=== Records supplied ===
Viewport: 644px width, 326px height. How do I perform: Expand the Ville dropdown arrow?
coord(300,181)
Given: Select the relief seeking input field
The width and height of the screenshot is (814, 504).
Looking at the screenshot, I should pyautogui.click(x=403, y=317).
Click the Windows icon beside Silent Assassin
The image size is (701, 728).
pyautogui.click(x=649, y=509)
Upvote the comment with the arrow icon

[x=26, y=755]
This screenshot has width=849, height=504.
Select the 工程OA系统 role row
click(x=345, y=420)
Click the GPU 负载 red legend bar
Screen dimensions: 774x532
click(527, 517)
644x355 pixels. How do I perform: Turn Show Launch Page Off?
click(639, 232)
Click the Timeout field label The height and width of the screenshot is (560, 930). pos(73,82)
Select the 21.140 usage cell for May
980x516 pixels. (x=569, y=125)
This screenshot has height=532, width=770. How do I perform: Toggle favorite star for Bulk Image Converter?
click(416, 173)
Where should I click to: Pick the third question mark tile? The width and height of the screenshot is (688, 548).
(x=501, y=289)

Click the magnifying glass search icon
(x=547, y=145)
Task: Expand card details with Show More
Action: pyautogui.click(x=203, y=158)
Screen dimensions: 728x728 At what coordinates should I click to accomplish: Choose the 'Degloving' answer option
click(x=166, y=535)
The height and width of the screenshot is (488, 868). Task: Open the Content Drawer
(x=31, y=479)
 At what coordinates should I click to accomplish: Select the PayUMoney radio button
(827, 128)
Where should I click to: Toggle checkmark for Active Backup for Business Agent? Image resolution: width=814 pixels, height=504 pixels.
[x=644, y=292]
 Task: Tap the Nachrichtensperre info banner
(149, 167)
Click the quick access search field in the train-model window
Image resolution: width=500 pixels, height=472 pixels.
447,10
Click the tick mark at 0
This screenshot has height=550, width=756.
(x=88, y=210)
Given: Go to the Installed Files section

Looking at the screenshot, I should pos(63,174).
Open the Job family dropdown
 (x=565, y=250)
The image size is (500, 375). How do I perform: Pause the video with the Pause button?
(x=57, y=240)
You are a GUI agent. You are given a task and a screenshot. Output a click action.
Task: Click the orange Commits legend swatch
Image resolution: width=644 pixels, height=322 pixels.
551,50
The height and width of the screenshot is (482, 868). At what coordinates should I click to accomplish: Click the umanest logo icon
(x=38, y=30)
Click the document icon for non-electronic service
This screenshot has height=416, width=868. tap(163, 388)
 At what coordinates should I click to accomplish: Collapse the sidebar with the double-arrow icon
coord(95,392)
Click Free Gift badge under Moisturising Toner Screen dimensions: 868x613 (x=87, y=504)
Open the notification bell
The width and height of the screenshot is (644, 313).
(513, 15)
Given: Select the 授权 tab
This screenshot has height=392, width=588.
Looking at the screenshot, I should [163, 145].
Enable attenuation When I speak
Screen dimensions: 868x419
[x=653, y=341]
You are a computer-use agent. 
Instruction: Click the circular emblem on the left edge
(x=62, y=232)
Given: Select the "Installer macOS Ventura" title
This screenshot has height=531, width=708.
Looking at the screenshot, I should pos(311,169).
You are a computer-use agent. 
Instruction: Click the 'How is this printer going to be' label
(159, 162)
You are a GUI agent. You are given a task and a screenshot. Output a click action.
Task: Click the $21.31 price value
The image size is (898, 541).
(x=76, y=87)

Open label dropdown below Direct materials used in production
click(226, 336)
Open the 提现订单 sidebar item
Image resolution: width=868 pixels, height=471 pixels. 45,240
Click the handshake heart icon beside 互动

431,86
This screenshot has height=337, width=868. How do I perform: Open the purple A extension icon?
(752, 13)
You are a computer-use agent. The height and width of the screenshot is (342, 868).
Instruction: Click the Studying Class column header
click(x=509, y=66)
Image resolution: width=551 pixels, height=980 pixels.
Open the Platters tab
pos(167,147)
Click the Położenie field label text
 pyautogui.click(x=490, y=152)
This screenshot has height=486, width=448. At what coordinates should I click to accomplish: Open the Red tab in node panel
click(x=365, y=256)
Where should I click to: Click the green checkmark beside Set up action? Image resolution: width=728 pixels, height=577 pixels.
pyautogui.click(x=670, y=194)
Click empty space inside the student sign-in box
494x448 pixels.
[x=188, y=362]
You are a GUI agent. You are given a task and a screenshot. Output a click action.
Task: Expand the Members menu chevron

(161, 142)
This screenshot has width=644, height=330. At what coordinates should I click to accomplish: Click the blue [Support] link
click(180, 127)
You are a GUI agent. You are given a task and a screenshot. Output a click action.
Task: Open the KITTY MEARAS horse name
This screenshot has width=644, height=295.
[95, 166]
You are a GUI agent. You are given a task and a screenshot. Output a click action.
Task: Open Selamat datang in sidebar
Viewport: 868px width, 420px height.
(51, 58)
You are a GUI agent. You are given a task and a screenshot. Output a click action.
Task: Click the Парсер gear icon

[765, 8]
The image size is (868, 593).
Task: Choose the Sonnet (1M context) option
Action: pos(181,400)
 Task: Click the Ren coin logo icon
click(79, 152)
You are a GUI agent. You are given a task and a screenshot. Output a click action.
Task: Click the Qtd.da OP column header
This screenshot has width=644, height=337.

=== What the exercise asks ===
Begin with the line above that has "At what coordinates should I click to accomplish: Collapse" and continue through the line that has "Given: Select the 授权 tab", setting each one down exactly. Stop there.

=== Result for this task ===
 At what coordinates should I click to accomplish: Collapse the sidebar with the double-arrow icon
coord(95,392)
Click Free Gift badge under Moisturising Toner Screen dimensions: 868x613 (x=87, y=504)
Open the notification bell
The width and height of the screenshot is (644, 313).
(513, 15)
Given: Select the 授权 tab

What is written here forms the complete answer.